*EXERCISE PROMPT*
Beginning with the line that holds "[Xをフォロー] (75, 1247)" in the data below, give again every line through the one that holds "News (473, 1908)", exactly as written.

[Stored data entries]
[Start of Attachment]

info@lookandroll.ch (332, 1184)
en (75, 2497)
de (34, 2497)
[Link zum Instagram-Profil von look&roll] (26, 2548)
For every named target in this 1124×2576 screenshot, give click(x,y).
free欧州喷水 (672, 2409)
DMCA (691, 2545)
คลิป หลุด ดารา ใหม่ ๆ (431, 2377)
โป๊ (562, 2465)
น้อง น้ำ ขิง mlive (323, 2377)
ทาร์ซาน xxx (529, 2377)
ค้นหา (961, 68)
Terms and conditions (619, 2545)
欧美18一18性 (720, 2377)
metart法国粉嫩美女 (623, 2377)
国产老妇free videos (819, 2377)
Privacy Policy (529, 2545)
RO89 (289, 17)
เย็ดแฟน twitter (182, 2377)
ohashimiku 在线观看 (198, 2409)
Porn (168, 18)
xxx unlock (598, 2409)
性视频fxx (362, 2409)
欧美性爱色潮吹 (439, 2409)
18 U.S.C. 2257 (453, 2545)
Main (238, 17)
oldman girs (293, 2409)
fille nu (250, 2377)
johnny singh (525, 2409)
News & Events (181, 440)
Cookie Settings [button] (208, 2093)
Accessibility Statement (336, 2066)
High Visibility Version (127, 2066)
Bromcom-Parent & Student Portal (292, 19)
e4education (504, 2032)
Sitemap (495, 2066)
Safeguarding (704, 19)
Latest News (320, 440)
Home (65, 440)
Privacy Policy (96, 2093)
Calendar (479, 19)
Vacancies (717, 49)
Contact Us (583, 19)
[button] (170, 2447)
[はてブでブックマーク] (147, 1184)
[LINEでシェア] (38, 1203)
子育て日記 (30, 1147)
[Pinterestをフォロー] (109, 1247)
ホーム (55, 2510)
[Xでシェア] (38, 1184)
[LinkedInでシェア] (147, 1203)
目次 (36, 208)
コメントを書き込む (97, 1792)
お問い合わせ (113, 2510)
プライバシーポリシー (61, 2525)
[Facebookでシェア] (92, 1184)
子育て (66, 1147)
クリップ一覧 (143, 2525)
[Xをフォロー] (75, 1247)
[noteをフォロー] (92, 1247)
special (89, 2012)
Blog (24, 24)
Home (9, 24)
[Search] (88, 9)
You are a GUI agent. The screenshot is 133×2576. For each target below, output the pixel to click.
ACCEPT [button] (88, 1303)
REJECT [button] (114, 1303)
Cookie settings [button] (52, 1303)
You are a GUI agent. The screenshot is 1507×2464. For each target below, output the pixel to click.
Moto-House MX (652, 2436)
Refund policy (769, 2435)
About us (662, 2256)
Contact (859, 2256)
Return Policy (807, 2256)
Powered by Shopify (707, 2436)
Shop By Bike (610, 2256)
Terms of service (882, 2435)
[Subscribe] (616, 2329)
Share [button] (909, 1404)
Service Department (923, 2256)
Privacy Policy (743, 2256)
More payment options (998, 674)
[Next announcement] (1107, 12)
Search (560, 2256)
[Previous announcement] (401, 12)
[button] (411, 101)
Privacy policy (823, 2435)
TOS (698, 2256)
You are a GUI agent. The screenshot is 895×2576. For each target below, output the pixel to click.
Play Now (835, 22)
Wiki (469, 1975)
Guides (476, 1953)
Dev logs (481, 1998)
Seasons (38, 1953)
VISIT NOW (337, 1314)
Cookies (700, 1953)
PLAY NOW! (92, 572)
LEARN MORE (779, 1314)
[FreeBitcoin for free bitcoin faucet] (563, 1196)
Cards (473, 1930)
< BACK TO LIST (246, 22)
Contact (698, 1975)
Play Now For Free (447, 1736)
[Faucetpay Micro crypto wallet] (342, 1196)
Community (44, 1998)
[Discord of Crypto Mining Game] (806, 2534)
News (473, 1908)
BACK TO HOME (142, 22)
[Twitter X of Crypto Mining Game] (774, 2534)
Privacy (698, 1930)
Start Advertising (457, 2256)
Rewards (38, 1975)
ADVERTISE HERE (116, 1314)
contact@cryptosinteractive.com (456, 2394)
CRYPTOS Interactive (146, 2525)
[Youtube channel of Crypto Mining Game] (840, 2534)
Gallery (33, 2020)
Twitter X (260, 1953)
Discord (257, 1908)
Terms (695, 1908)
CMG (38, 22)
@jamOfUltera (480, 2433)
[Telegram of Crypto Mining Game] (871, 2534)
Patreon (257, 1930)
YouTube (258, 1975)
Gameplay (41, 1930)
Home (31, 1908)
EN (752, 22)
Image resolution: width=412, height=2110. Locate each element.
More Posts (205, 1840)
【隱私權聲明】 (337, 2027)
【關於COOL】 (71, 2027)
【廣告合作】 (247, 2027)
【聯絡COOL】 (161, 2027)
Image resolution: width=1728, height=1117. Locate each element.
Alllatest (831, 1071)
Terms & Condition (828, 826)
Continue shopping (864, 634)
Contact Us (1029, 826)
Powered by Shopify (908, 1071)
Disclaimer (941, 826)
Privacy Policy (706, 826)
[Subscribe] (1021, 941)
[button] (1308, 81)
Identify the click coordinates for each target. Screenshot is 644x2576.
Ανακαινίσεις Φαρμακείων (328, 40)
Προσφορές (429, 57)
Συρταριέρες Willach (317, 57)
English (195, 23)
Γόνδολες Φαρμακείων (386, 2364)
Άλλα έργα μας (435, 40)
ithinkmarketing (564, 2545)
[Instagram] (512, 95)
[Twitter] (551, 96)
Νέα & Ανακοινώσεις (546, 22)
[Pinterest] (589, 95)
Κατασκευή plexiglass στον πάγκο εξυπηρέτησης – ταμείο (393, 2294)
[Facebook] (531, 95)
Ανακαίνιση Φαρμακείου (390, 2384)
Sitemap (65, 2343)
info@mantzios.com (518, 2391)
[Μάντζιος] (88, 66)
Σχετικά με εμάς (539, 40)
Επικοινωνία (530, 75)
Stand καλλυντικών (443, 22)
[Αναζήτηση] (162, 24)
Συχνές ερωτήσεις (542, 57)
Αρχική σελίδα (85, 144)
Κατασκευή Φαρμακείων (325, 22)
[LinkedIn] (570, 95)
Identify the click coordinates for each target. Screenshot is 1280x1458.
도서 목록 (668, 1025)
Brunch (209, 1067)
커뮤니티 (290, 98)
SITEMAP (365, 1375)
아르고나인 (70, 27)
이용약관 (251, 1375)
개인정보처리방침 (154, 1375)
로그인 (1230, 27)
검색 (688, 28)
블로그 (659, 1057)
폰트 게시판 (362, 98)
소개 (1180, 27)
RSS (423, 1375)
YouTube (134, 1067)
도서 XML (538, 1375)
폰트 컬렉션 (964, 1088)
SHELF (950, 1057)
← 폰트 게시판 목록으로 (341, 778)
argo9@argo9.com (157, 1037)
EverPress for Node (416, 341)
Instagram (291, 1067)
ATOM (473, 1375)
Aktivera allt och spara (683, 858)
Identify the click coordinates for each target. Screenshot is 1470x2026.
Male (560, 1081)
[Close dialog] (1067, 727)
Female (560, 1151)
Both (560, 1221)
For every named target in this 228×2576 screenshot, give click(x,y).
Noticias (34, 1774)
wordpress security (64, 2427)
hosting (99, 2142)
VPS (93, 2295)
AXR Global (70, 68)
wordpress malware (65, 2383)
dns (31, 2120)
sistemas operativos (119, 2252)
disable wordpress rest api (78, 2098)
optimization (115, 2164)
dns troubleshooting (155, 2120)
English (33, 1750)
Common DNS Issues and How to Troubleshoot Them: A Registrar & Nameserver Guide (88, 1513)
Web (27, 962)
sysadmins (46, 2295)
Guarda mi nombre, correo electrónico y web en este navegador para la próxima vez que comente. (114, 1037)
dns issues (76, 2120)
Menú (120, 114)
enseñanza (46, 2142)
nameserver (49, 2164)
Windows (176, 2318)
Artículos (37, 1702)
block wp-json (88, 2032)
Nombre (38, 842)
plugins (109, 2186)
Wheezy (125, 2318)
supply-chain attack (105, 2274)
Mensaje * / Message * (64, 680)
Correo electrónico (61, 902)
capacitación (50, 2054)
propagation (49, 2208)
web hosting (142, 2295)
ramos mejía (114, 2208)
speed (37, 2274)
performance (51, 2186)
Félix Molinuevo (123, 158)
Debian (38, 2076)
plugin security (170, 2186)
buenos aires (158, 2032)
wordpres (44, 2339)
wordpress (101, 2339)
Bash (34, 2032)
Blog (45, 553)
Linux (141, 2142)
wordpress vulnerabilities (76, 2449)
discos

[End of Attachment]

*FINISHED TASK*
[Xをフォロー] (75, 1247)
[noteをフォロー] (92, 1247)
special (89, 2012)
Blog (24, 24)
Home (9, 24)
[Search] (88, 9)
You are a GUI agent. The screenshot is 133×2576. For each target below, output the pixel to click.
ACCEPT [button] (88, 1303)
REJECT [button] (114, 1303)
Cookie settings [button] (52, 1303)
You are a GUI agent. The screenshot is 1507×2464. For each target below, output the pixel to click.
Moto-House MX (652, 2436)
Refund policy (769, 2435)
About us (662, 2256)
Contact (859, 2256)
Return Policy (807, 2256)
Powered by Shopify (707, 2436)
Shop By Bike (610, 2256)
Terms of service (882, 2435)
[Subscribe] (616, 2329)
Share [button] (909, 1404)
Service Department (923, 2256)
Privacy Policy (743, 2256)
More payment options (998, 674)
[Next announcement] (1107, 12)
Search (560, 2256)
[Previous announcement] (401, 12)
[button] (411, 101)
Privacy policy (823, 2435)
TOS (698, 2256)
You are a GUI agent. The screenshot is 895×2576. For each target below, output the pixel to click.
Play Now (835, 22)
Wiki (469, 1975)
Guides (476, 1953)
Dev logs (481, 1998)
Seasons (38, 1953)
VISIT NOW (337, 1314)
Cookies (700, 1953)
PLAY NOW! (92, 572)
LEARN MORE (779, 1314)
[FreeBitcoin for free bitcoin faucet] (563, 1196)
Cards (473, 1930)
< BACK TO LIST (246, 22)
Contact (698, 1975)
Play Now For Free (447, 1736)
[Faucetpay Micro crypto wallet] (342, 1196)
Community (44, 1998)
[Discord of Crypto Mining Game] (806, 2534)
News (473, 1908)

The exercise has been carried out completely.